## [What the exercise asks]
Reproduce verbatim the portion of the material below that begins with the line containing "Select the Flood Select wand tool" and continues to the end of the material, including both the first and last lines.
··· The data
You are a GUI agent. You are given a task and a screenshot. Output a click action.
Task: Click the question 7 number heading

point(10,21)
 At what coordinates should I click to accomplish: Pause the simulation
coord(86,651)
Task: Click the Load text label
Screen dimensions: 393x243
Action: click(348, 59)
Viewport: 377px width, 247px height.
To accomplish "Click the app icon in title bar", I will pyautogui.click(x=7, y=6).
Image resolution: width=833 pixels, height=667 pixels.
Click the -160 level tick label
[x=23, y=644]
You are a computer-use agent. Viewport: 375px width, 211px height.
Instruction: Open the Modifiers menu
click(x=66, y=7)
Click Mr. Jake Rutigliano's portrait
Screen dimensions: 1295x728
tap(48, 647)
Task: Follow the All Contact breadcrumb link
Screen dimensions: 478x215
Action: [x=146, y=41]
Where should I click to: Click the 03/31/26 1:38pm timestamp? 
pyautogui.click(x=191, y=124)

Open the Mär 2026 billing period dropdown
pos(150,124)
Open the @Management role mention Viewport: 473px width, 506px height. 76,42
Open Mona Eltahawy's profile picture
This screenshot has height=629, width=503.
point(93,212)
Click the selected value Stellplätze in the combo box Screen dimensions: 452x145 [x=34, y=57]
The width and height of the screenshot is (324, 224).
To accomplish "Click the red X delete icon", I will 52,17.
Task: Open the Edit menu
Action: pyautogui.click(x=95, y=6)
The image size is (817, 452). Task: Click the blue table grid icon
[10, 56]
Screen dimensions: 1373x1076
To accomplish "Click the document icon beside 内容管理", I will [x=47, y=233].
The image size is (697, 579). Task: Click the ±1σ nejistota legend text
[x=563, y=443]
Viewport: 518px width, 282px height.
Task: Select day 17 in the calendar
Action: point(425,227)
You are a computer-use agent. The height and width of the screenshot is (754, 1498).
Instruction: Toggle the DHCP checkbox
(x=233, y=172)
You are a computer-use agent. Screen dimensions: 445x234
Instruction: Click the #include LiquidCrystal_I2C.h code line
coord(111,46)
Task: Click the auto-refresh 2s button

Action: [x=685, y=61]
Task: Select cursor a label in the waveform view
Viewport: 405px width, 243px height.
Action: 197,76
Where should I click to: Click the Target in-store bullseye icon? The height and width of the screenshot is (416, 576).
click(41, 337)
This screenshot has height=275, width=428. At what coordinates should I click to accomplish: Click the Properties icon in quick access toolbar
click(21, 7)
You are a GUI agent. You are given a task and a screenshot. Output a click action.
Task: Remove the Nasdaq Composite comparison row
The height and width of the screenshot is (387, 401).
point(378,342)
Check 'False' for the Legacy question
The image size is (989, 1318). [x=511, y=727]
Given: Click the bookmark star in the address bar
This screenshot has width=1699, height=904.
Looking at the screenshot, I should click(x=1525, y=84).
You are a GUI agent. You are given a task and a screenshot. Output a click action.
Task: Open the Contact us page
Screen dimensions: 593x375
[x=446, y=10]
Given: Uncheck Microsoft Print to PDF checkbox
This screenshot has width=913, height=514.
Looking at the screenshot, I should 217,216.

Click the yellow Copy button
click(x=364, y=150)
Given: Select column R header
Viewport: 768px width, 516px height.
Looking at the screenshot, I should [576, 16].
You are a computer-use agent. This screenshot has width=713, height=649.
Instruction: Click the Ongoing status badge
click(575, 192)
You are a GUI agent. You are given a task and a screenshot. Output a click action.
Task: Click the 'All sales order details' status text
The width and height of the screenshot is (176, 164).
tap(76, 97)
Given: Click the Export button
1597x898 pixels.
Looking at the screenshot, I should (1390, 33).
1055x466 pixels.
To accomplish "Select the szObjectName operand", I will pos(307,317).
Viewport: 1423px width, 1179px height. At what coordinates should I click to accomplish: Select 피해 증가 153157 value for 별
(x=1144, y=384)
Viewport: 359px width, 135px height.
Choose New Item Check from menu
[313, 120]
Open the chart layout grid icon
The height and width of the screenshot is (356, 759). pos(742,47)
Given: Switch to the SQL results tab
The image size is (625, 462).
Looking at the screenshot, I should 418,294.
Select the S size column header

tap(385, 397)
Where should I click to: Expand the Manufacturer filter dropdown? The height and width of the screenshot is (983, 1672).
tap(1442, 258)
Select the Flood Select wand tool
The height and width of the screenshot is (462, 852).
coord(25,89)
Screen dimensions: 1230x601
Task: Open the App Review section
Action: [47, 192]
······
## [Answer in full]
Select the Flood Select wand tool
The height and width of the screenshot is (462, 852).
coord(25,89)
Screen dimensions: 1230x601
Task: Open the App Review section
Action: [47, 192]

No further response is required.